- **Fragmento del documento**
· · ·
Se suele decir que las apariencias engañan, pero no pueden ni imaginarse hasta que punto resulta cierta tal afirmación. Incluso el más normal de nosotros y el más común de los seres humanos guarda un elemento turbio en su interior. Es una fiera que permanece atada en lugares recónditos de nuestra anatomía. Un leviatán al que de vez en cuando no somos capaces de controlar y que cuando se escapa, tiende a sembrar el caos. Los más afortunados o los más robustos son capaces de refrenar sus envestidas la mayoría de las veces. Otros acaban por sucumbir ante el poder de la bestia, convirtiéndose en prisioneros de ella. Brandon es uno de esos prisioneros. Él no tiene el control. Lo tiene su lado más turbio. Eso es “Shame”. Un hombre víctima de si mismo. Un tipo perdido en una lucha constante que no puede ganar. Una espiral de autodestrucción.
Antes de levantar decenas de premios (Oscar incluido) por “Doce Años de Esclavitud”, el irlandés Steve McQueen era uno de esos tipos radicales en sus planteamientos cinematográficos y gracias a tal estilo existen cintas tan geniales como “Hunger” (2008) y la cinta que hoy nos ocupa, “Shame” (2011). La coartada de la que se sirve el director es la adicción al sexo de su protagonista. Es el pretexto ideal para deconstruir a su personaje en su descenso a los infiernos. La lucha interior de un hombre incapaz de encontrar la paz interior y la satisfacción mostrada en planos largos, en carreras eternas y en miradas perdidas hacen de “Shame” una de las cintas más perturbadoras que ha dado la industria en mucho tiempo. Pese a su estilo poco digerible para las masas, la cinta de Steve McQueen tendía sus redes sobre aquellos que se atrevían a enfrentar sus propios miedos, convirtiéndose al instante en cinta de culto.
· · ·
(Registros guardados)
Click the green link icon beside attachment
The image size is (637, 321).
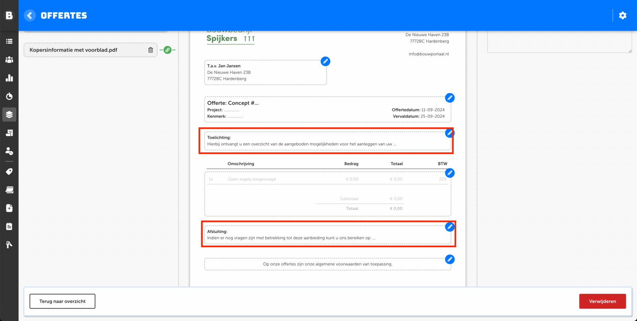pos(168,50)
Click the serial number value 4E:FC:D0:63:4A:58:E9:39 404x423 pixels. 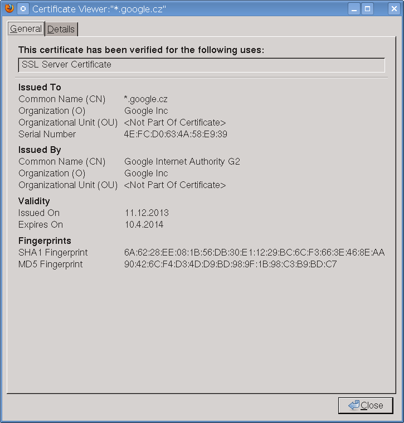(x=176, y=134)
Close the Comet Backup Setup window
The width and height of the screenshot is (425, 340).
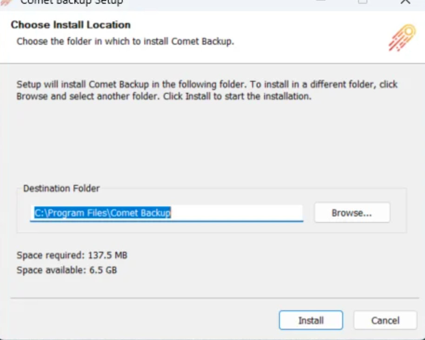point(405,2)
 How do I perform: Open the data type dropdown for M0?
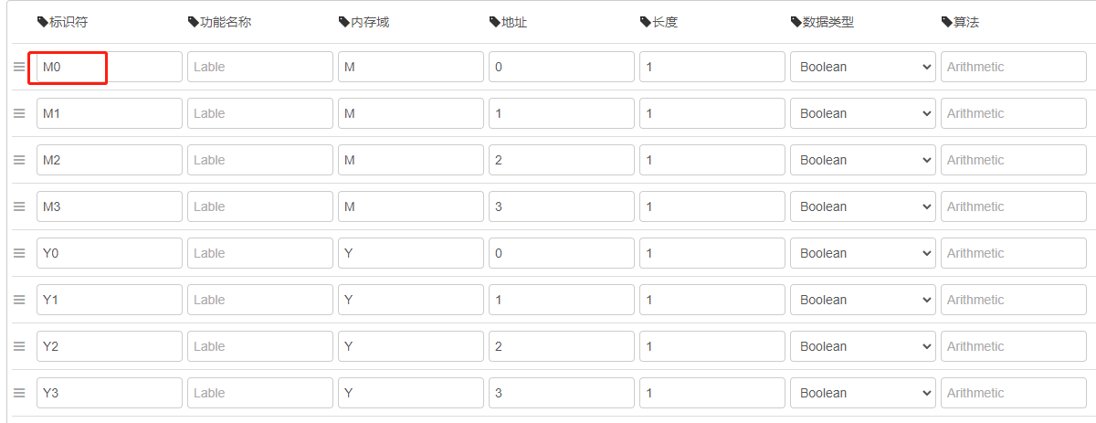tap(862, 67)
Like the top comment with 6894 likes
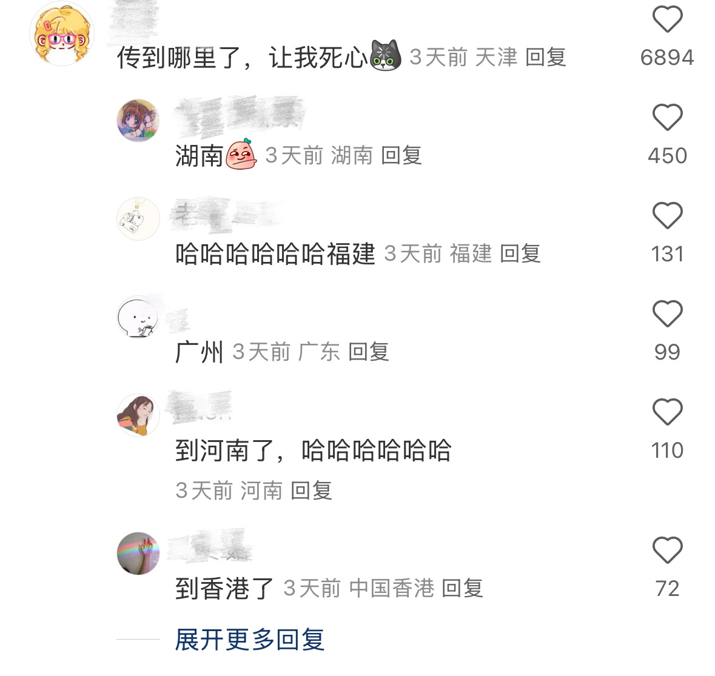715x676 pixels. pyautogui.click(x=667, y=19)
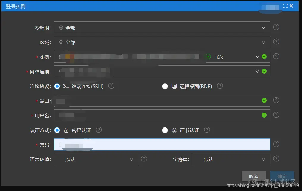Expand the 字符集 character set dropdown
This screenshot has width=302, height=191.
point(263,159)
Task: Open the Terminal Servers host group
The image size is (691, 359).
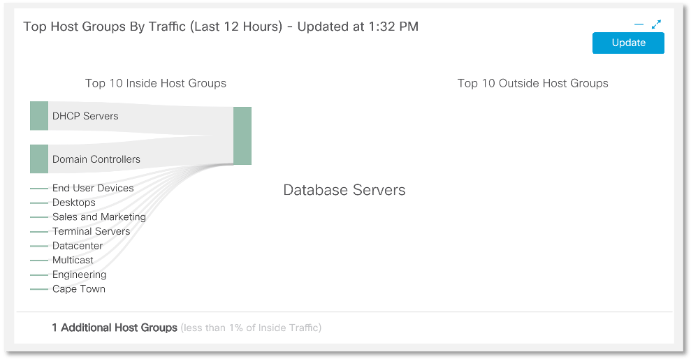Action: pos(91,231)
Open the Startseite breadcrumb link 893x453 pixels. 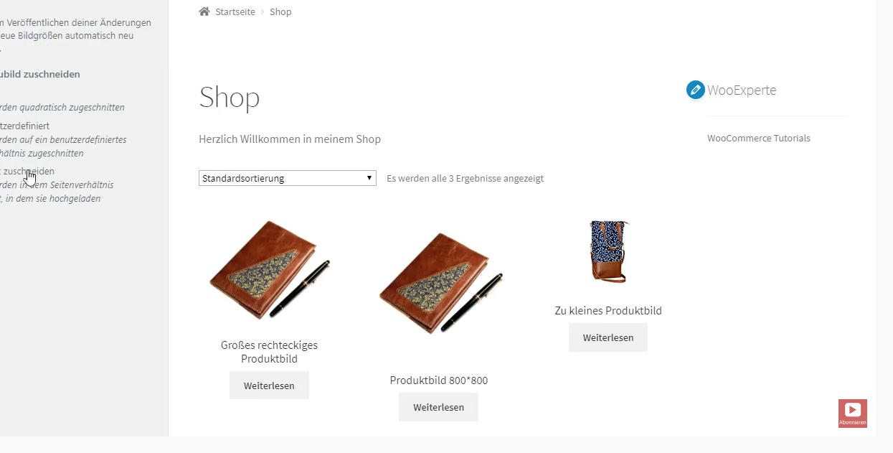pyautogui.click(x=235, y=12)
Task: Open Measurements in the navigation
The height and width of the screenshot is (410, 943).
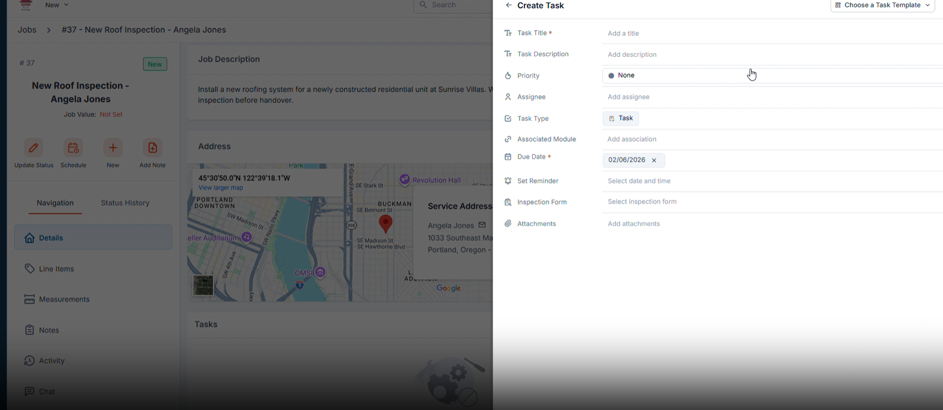Action: 64,299

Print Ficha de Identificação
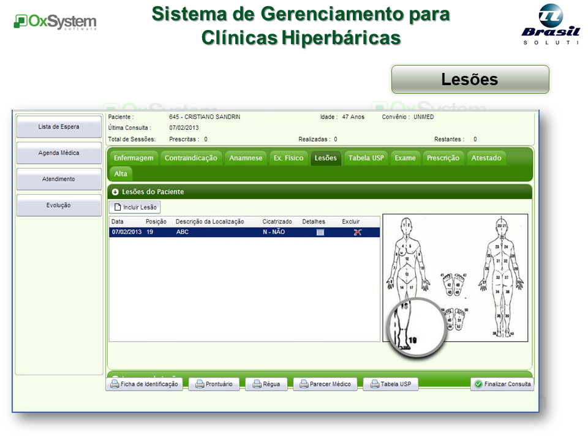click(145, 384)
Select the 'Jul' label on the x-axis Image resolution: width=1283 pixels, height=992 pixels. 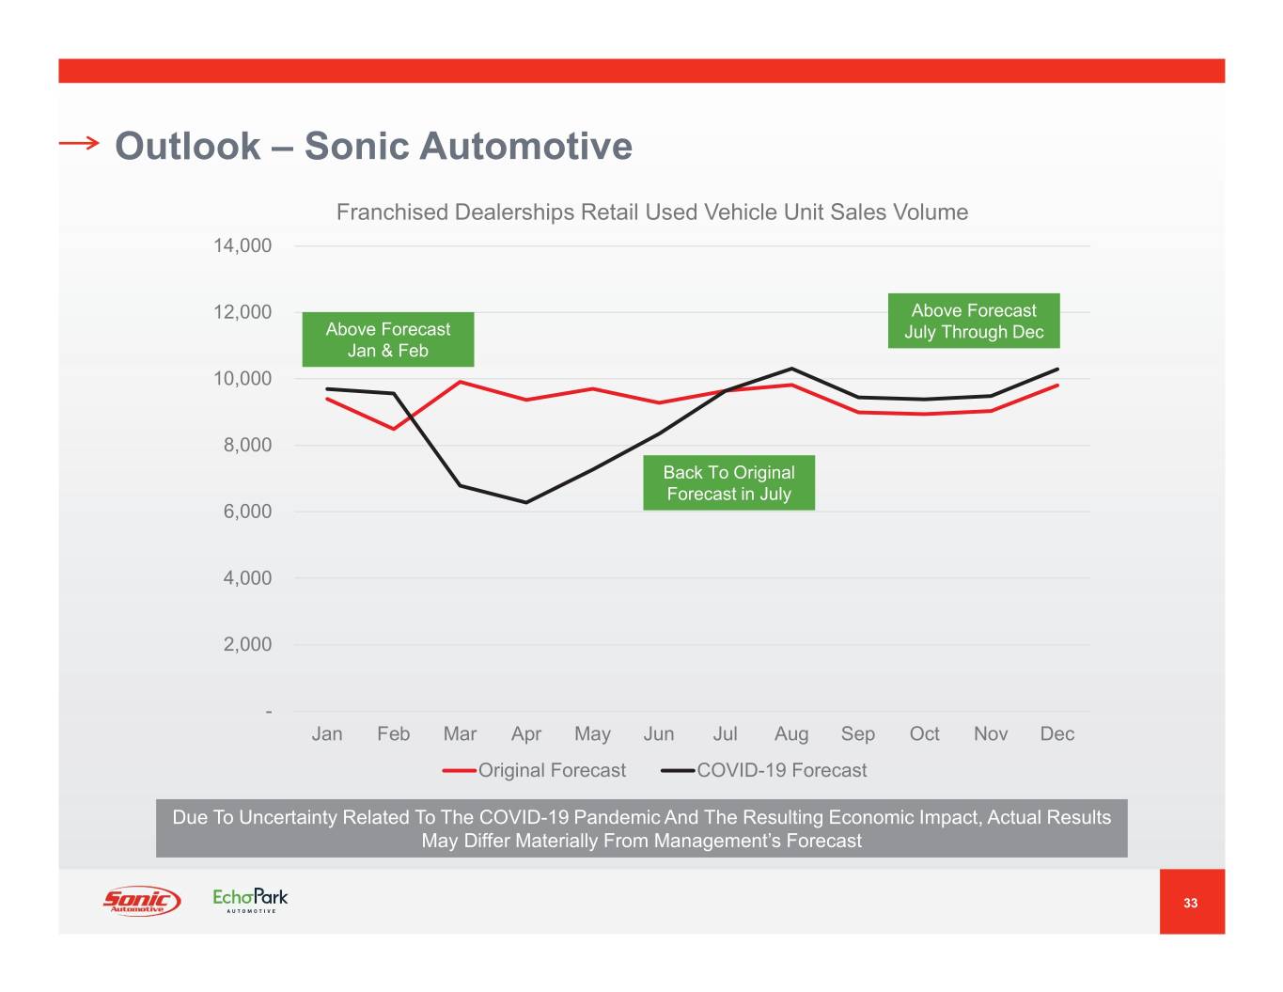coord(725,734)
· · ·
- **Consigna 1**
Copia del texto sobre «Shame» el fragmento que va desde «Se suele decir» hasta «espiral de autodestrucción.», ambos incluidos.
- **Consigna 2**
Según el texto sobre «Shame», ¿con qué película ganó Steve McQueen decenas de premios, Oscar incluido?

- **Respuesta escrita 1**
Se suele decir que las apariencias engañan, pero no pueden ni imaginarse hasta que punto resulta cierta tal afirmación. Incluso el más normal de nosotros y el más común de los seres humanos guarda un elemento turbio en su interior. Es una fiera que permanece atada en lugares recónditos de nuestra anatomía. Un leviatán al que de vez en cuando no somos capaces de controlar y que cuando se escapa, tiende a sembrar el caos. Los más afortunados o los más robustos son capaces de refrenar sus envestidas la mayoría de las veces. Otros acaban por sucumbir ante el poder de la bestia, convirtiéndose en prisioneros de ella. Brandon es uno de esos prisioneros. Él no tiene el control. Lo tiene su lado más turbio. Eso es “Shame”. Un hombre víctima de si mismo. Un tipo perdido en una lucha constante que no puede ganar. Una espiral de autodestrucción.

- **Respuesta escrita 2**
Con «Doce Años de Esclavitud».